Quote Quote by flyingpig View Post
What happens if [tex]\rho = \frac{1}{r}[/tex]

What would the discontinuity mean? Would it mean that there is no Electric field in the line of its axis?
Such a distribution would mean you have infinite charge at the axis of the cylinder.
That's not physically possible.


Quote Quote by flyingpig View Post
So anyways...

[tex]2\pi l\int_{0}^{r} re^{ar} dr = 2\pi l \frac{e^{ar} (ar - 1) + 1}{a^2}[/tex]

[tex]\vec{E} = \frac{1}{\epsilon_0 r}\frac{e^{ar} (ar - 1) + 1}{a^2}[/tex]

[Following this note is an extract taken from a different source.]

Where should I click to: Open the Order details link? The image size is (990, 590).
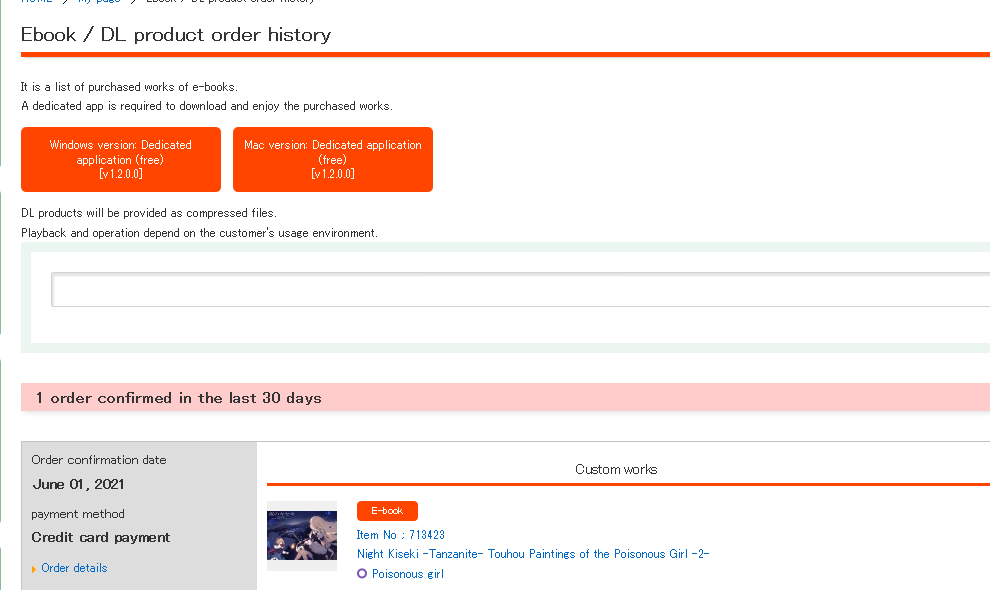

So how do I tell the direction...? It looks all positive, it radiates outward?
You did not calculate the vector E, so you shouldn't write it down that way.
You only calculated the component of E that is perpendicular to the surface that you integrated, which is the radial component.
Furthermore you have assumed that it is the same everywhere on the surface of the cylinder.
This is a reasonable assumption for a long cylinder with a symmetric distribution of charge.

There are 2 more components to the E field at any point.
Typically you would express them in cylindrical coordinates, meaning you have a component along the length of the cylinder, and a tangential component in the direction of the angle.

Can you deduce what these components are?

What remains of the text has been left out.